Work to be completed:
Nothing in the records may be changed; reproduce all of them.

Stored data:
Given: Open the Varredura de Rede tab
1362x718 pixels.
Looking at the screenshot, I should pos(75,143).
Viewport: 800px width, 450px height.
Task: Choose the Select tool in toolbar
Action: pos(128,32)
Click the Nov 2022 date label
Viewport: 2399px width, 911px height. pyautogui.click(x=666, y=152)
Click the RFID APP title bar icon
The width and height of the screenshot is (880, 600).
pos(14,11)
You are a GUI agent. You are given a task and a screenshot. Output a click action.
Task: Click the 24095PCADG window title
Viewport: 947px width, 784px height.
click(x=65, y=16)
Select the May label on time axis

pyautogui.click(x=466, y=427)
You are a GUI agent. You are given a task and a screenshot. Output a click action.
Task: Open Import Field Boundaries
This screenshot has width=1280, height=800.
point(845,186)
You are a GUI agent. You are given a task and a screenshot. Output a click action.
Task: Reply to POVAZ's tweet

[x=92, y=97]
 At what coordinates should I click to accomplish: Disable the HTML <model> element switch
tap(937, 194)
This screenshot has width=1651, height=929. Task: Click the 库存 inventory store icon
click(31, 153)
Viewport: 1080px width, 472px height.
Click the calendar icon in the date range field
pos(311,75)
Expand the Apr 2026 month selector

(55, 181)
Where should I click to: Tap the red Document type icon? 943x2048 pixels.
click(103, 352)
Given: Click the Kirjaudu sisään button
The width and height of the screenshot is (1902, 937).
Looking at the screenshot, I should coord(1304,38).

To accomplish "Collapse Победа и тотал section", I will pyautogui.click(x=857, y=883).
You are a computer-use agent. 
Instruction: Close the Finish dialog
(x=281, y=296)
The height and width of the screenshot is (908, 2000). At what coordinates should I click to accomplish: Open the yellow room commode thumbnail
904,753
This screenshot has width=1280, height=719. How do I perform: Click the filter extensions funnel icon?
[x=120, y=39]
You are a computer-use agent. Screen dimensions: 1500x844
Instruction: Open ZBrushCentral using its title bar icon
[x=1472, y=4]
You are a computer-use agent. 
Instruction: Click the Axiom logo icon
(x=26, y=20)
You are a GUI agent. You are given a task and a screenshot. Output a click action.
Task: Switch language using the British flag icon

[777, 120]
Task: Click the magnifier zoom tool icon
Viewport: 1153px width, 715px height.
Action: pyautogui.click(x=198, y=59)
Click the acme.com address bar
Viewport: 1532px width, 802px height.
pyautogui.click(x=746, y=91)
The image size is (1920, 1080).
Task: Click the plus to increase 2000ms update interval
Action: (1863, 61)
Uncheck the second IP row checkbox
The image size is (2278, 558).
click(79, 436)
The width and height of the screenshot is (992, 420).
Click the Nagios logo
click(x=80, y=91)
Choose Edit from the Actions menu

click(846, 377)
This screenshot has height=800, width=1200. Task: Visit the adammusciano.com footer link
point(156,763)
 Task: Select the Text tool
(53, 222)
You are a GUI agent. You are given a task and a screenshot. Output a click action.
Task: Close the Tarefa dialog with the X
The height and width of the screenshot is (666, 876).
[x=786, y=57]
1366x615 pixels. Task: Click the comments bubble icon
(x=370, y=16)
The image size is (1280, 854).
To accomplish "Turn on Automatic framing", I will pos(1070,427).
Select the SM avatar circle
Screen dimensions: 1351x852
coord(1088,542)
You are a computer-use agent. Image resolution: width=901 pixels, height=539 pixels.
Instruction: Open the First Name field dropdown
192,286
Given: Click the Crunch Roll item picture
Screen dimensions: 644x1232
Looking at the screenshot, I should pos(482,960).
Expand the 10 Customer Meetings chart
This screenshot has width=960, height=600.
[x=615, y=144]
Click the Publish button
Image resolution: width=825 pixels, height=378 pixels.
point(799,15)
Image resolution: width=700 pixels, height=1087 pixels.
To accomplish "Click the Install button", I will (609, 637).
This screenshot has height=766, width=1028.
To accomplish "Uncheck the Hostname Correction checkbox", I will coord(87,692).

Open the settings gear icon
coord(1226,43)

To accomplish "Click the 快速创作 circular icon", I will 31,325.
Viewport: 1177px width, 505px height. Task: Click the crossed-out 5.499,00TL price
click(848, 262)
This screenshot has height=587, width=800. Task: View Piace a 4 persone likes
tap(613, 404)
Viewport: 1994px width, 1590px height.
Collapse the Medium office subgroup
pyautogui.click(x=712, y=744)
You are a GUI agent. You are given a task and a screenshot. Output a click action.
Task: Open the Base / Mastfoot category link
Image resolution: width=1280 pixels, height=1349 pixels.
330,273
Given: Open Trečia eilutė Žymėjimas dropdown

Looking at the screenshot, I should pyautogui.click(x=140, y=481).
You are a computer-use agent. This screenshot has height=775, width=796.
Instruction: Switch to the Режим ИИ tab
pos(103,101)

Task response:
Given: Open the Varredura de Rede tab
1362x718 pixels.
Looking at the screenshot, I should pos(75,143).
Viewport: 800px width, 450px height.
Task: Choose the Select tool in toolbar
Action: pos(128,32)
Click the Nov 2022 date label
Viewport: 2399px width, 911px height. pyautogui.click(x=666, y=152)
Click the RFID APP title bar icon
The width and height of the screenshot is (880, 600).
pos(14,11)
You are a GUI agent. You are given a task and a screenshot. Output a click action.
Task: Click the 24095PCADG window title
Viewport: 947px width, 784px height.
click(x=65, y=16)
Select the May label on time axis

pyautogui.click(x=466, y=427)
You are a GUI agent. You are given a task and a screenshot. Output a click action.
Task: Open Import Field Boundaries
This screenshot has width=1280, height=800.
point(845,186)
You are a GUI agent. You are given a task and a screenshot. Output a click action.
Task: Reply to POVAZ's tweet

[x=92, y=97]
 At what coordinates should I click to accomplish: Disable the HTML <model> element switch
tap(937, 194)
This screenshot has width=1651, height=929. Task: Click the 库存 inventory store icon
click(31, 153)
Viewport: 1080px width, 472px height.
Click the calendar icon in the date range field
pos(311,75)
Expand the Apr 2026 month selector

(55, 181)
Where should I click to: Tap the red Document type icon? 943x2048 pixels.
click(103, 352)
Given: Click the Kirjaudu sisään button
The width and height of the screenshot is (1902, 937).
Looking at the screenshot, I should coord(1304,38).

To accomplish "Collapse Победа и тотал section", I will pyautogui.click(x=857, y=883).
You are a computer-use agent. 
Instruction: Close the Finish dialog
(x=281, y=296)
The height and width of the screenshot is (908, 2000). At what coordinates should I click to accomplish: Open the yellow room commode thumbnail
904,753
This screenshot has width=1280, height=719. How do I perform: Click the filter extensions funnel icon?
[x=120, y=39]
You are a computer-use agent. Screen dimensions: 1500x844
Instruction: Open ZBrushCentral using its title bar icon
[x=1472, y=4]
You are a computer-use agent. 
Instruction: Click the Axiom logo icon
(x=26, y=20)
You are a GUI agent. You are given a task and a screenshot. Output a click action.
Task: Switch language using the British flag icon

[777, 120]
Task: Click the magnifier zoom tool icon
Viewport: 1153px width, 715px height.
Action: pyautogui.click(x=198, y=59)
Click the acme.com address bar
Viewport: 1532px width, 802px height.
pyautogui.click(x=746, y=91)
The image size is (1920, 1080).
Task: Click the plus to increase 2000ms update interval
Action: (1863, 61)
Uncheck the second IP row checkbox
The image size is (2278, 558).
click(79, 436)
The width and height of the screenshot is (992, 420).
Click the Nagios logo
click(x=80, y=91)
Choose Edit from the Actions menu

click(846, 377)
This screenshot has height=800, width=1200. Task: Visit the adammusciano.com footer link
point(156,763)
 Task: Select the Text tool
(53, 222)
You are a GUI agent. You are given a task and a screenshot. Output a click action.
Task: Close the Tarefa dialog with the X
The height and width of the screenshot is (666, 876).
[x=786, y=57]
1366x615 pixels. Task: Click the comments bubble icon
(x=370, y=16)
The image size is (1280, 854).
To accomplish "Turn on Automatic framing", I will pos(1070,427).
Select the SM avatar circle
Screen dimensions: 1351x852
coord(1088,542)
You are a computer-use agent. Image resolution: width=901 pixels, height=539 pixels.
Instruction: Open the First Name field dropdown
192,286
Given: Click the Crunch Roll item picture
Screen dimensions: 644x1232
Looking at the screenshot, I should pos(482,960).
Expand the 10 Customer Meetings chart
This screenshot has width=960, height=600.
[x=615, y=144]
Click the Publish button
Image resolution: width=825 pixels, height=378 pixels.
point(799,15)
Image resolution: width=700 pixels, height=1087 pixels.
To accomplish "Click the Install button", I will (609, 637).
This screenshot has height=766, width=1028.
To accomplish "Uncheck the Hostname Correction checkbox", I will coord(87,692).

Open the settings gear icon
coord(1226,43)

To accomplish "Click the 快速创作 circular icon", I will 31,325.
Viewport: 1177px width, 505px height. Task: Click the crossed-out 5.499,00TL price
click(848, 262)
This screenshot has height=587, width=800. Task: View Piace a 4 persone likes
tap(613, 404)
Viewport: 1994px width, 1590px height.
Collapse the Medium office subgroup
pyautogui.click(x=712, y=744)
You are a GUI agent. You are given a task and a screenshot. Output a click action.
Task: Open the Base / Mastfoot category link
Image resolution: width=1280 pixels, height=1349 pixels.
330,273
Given: Open Trečia eilutė Žymėjimas dropdown

Looking at the screenshot, I should pyautogui.click(x=140, y=481).
You are a computer-use agent. This screenshot has height=775, width=796.
Instruction: Switch to the Режим ИИ tab
pos(103,101)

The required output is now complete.